[Stored data]
━━━━━━━━━━
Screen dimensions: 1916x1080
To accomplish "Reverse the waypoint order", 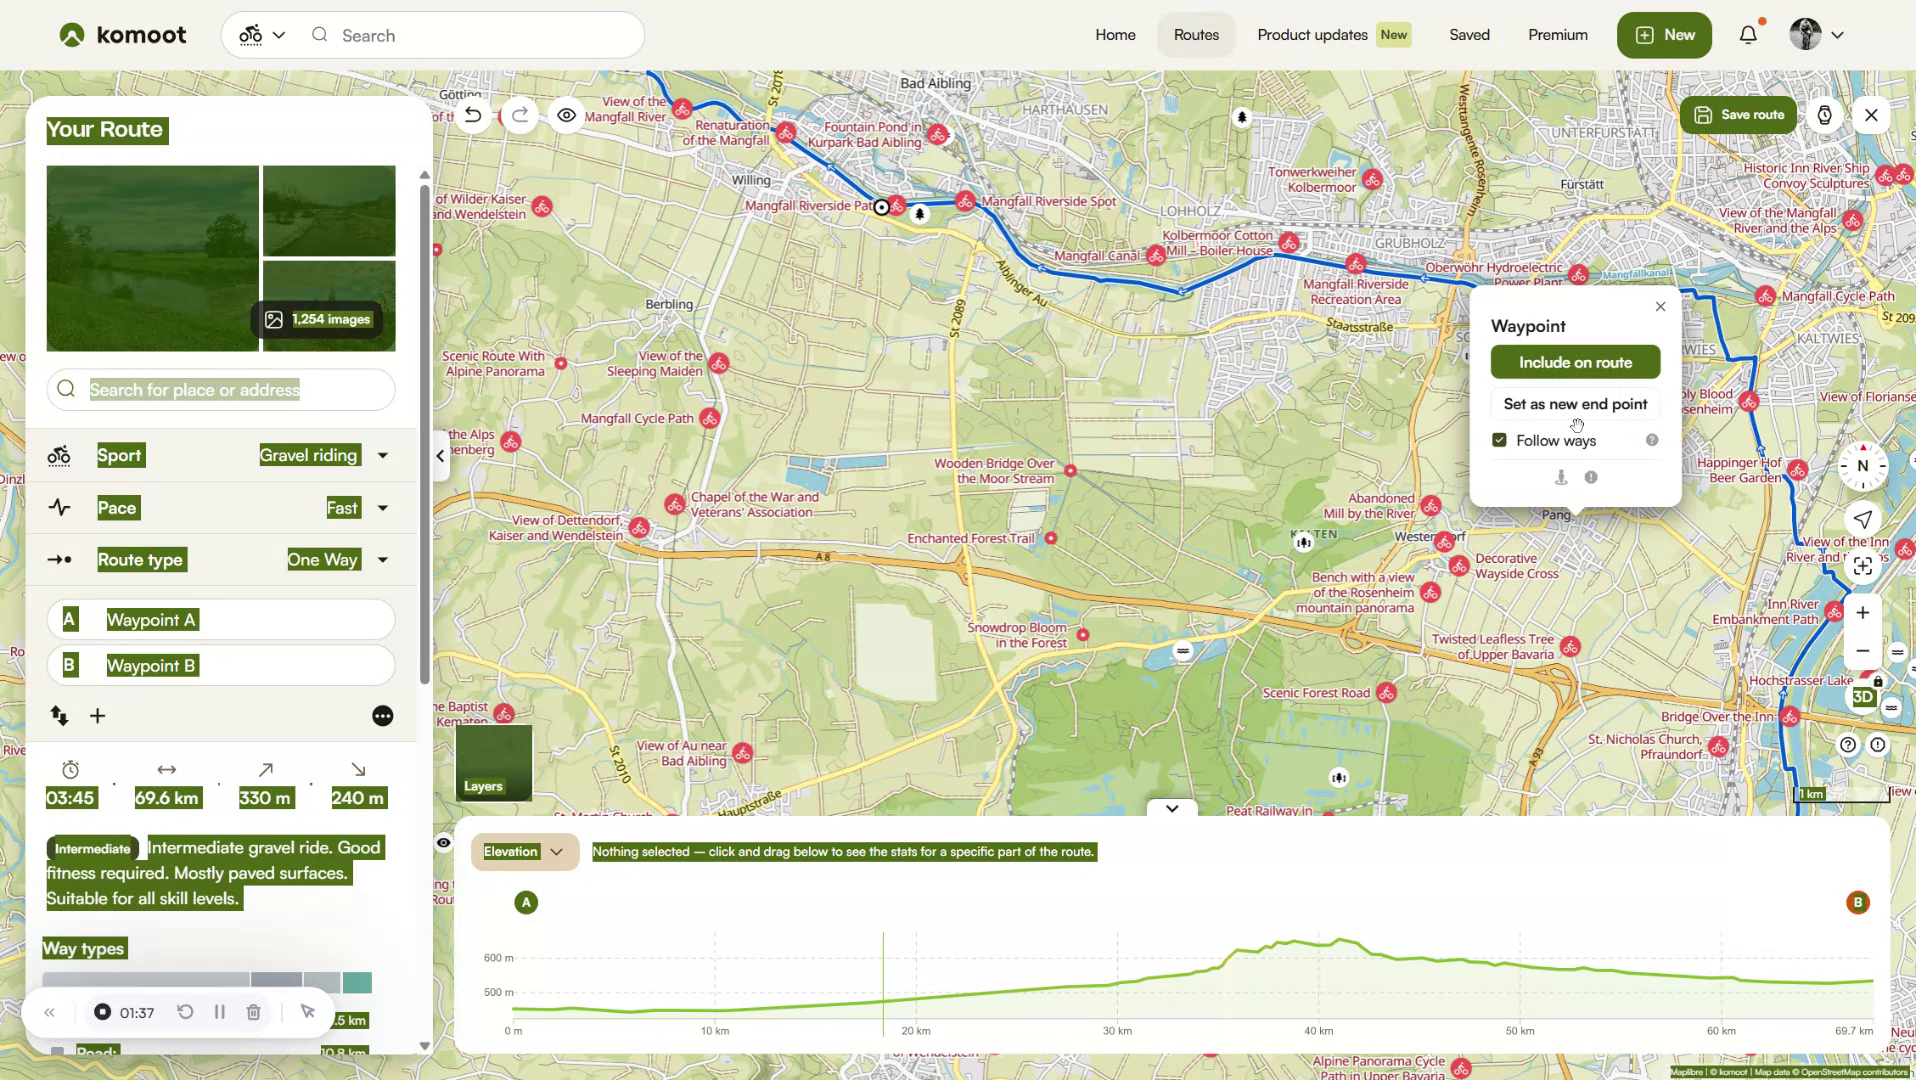I will pyautogui.click(x=58, y=716).
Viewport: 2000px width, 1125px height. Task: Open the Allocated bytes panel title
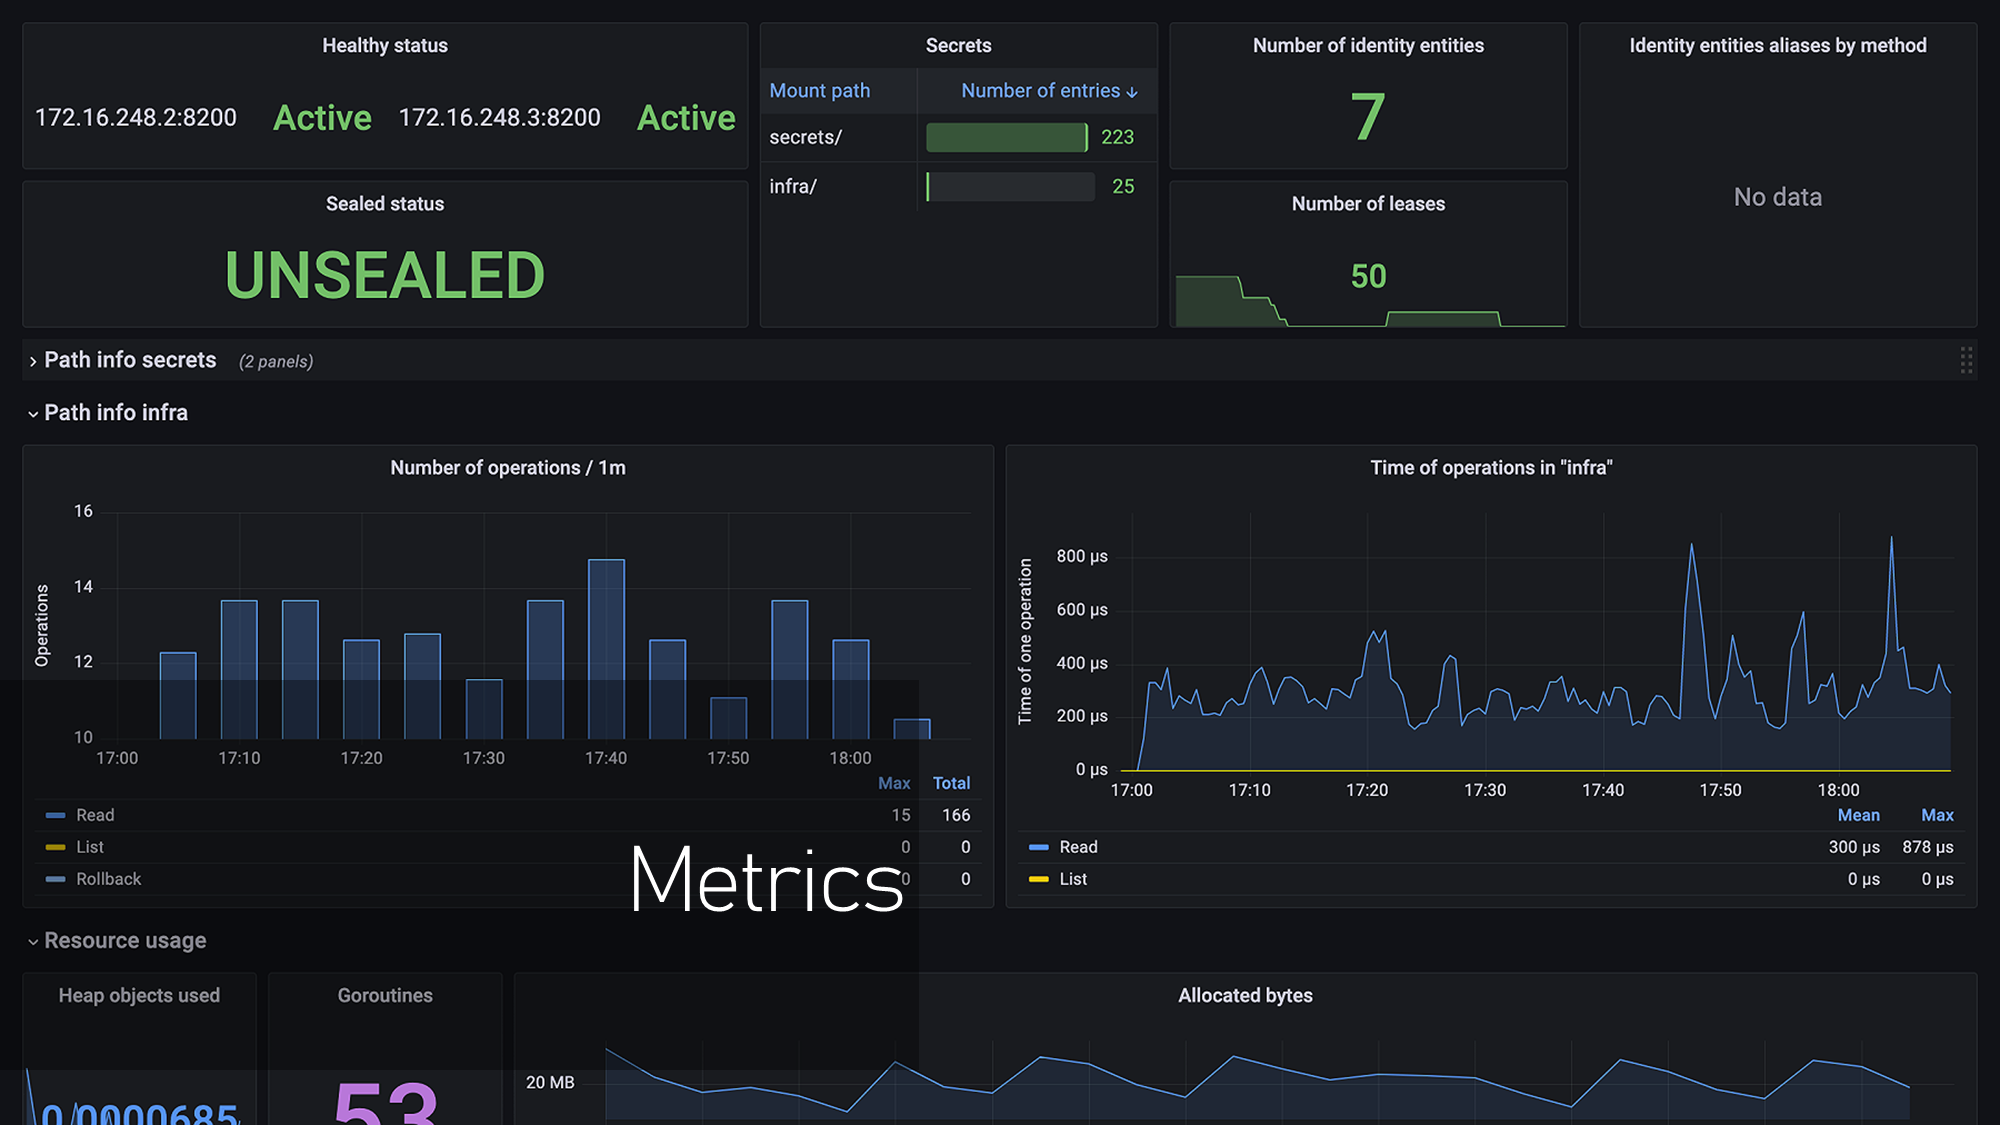pos(1244,996)
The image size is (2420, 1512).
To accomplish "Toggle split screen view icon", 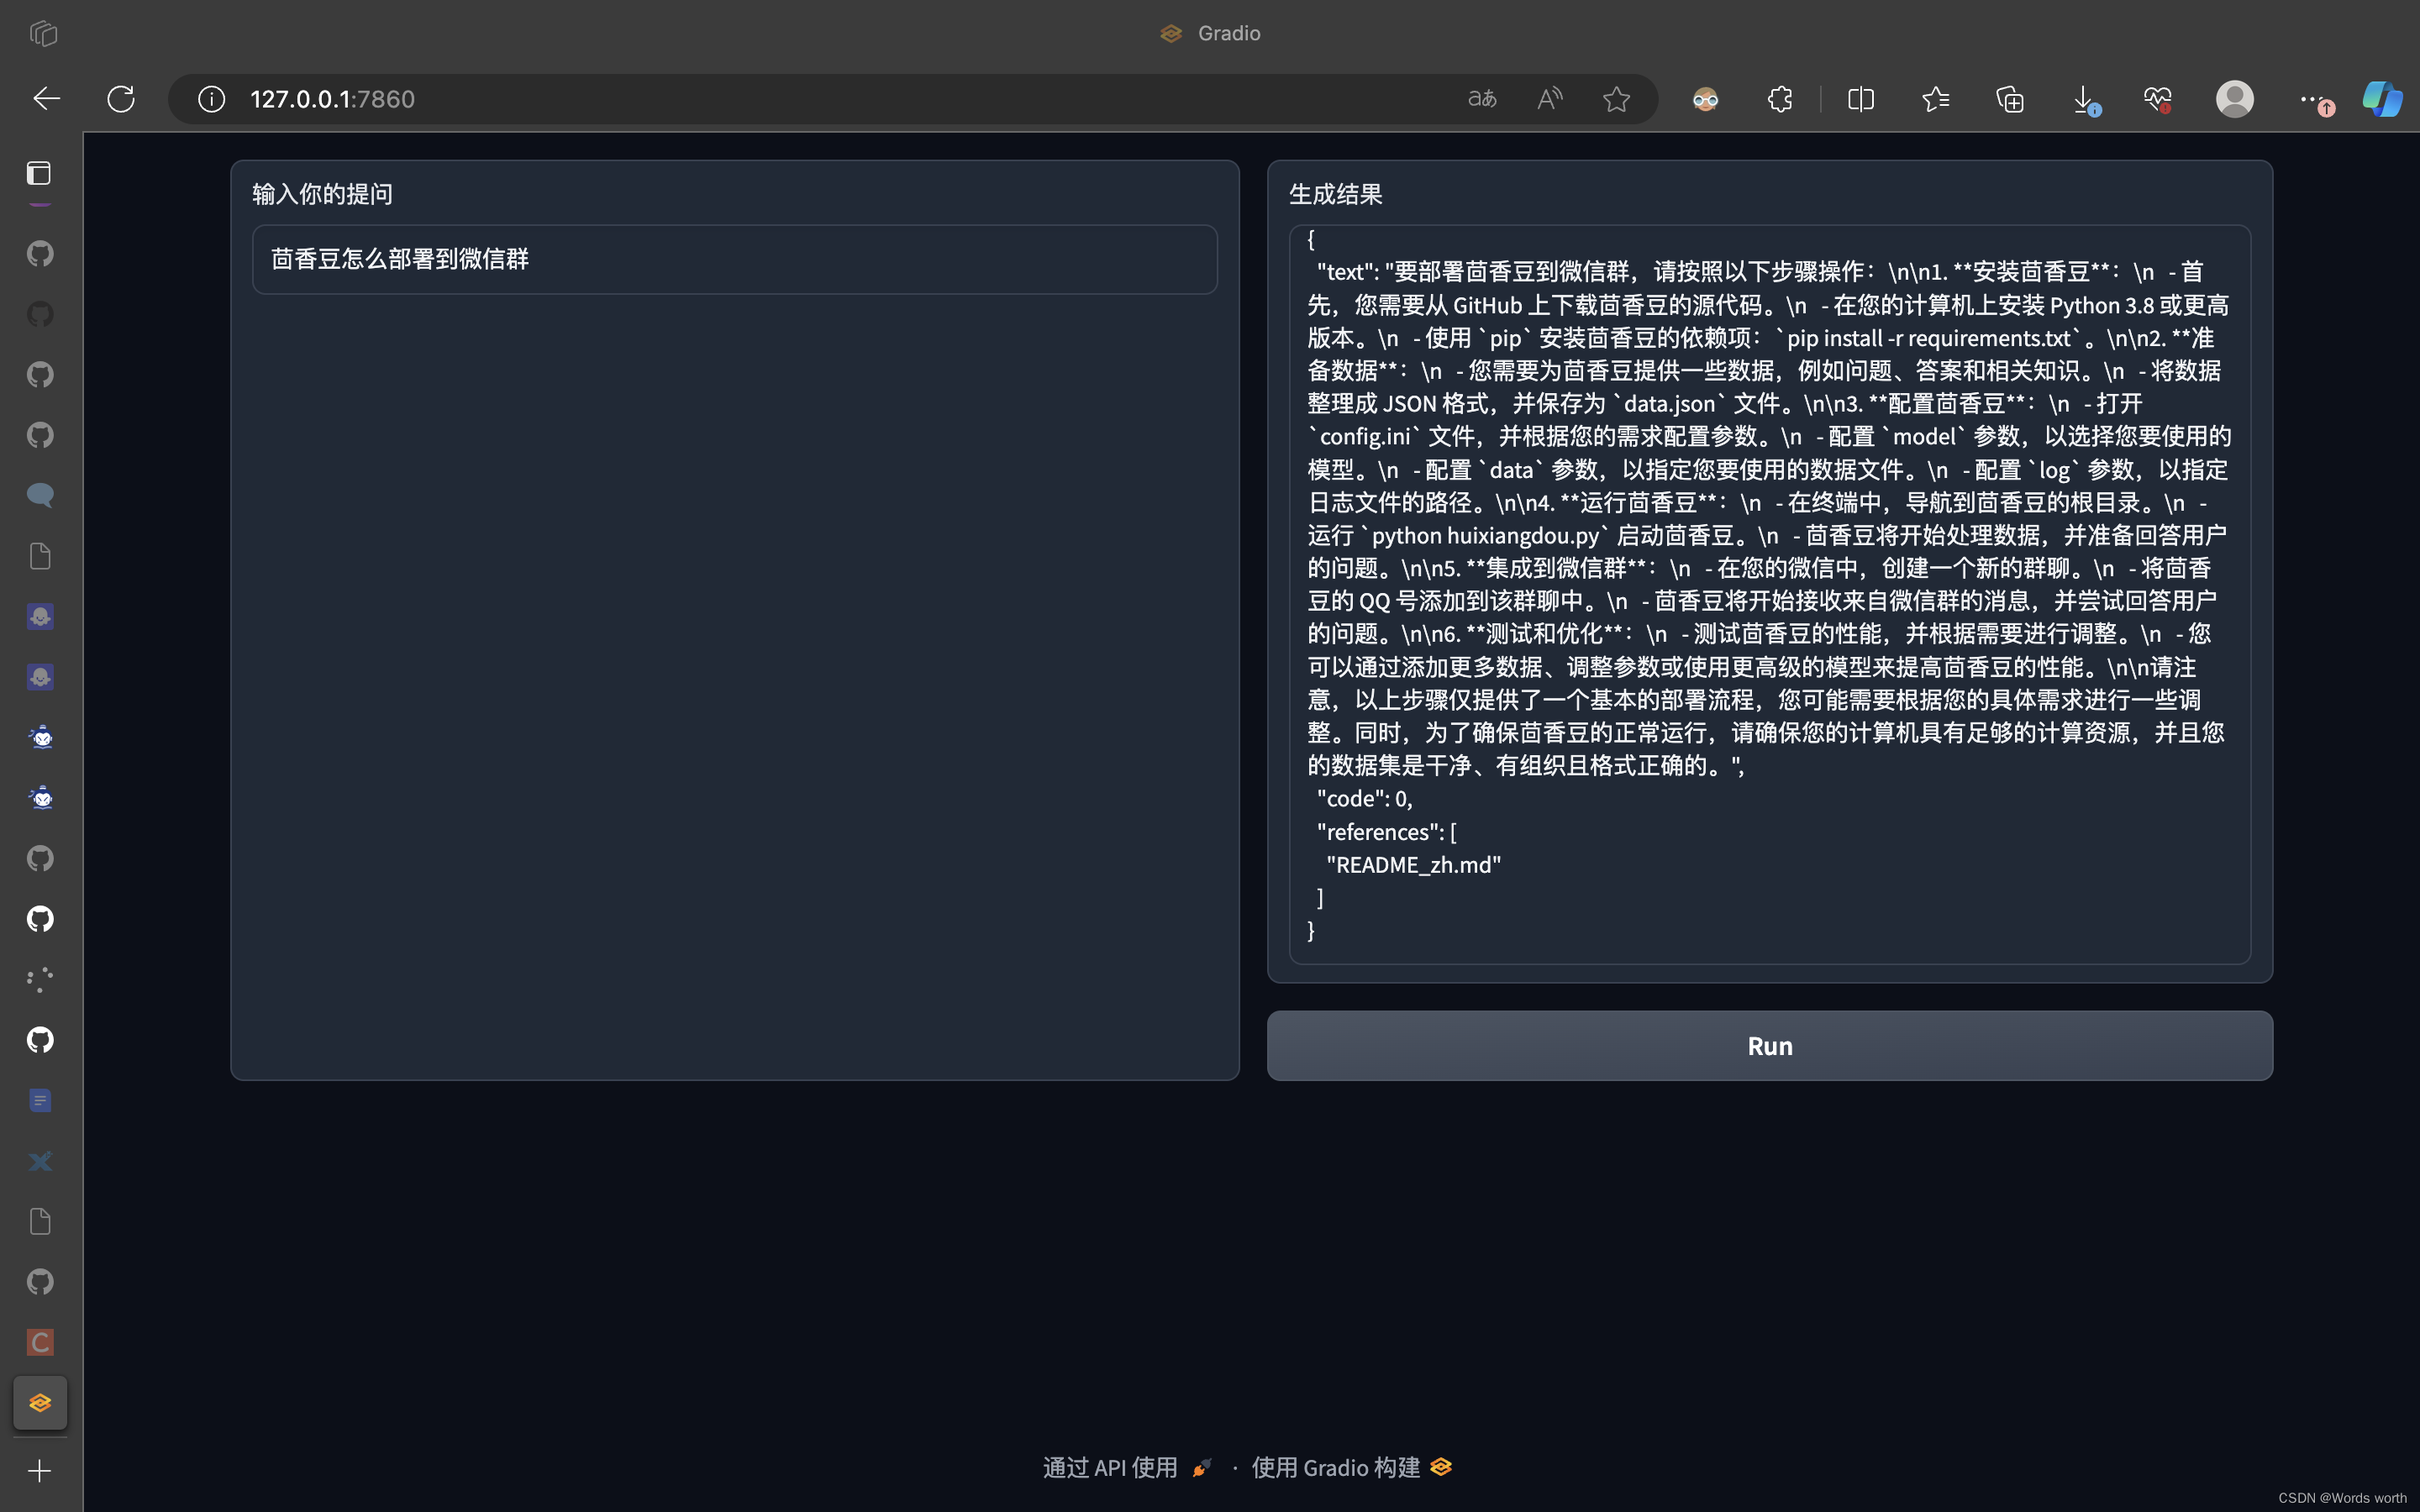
━━━━━━━━━━
● **YOUR OBJECTIVE**
Exact copies of the lines from the one containing "Viewport: 2000px width, 1125px" through the final line of the data are required; pictures are to be omitted.

● **ANSWER FOR THE TASK**
Viewport: 2000px width, 1125px height. Task: Open the Allocated bytes panel title
pos(1244,996)
The image size is (2420, 1512).
To accomplish "Toggle split screen view icon", 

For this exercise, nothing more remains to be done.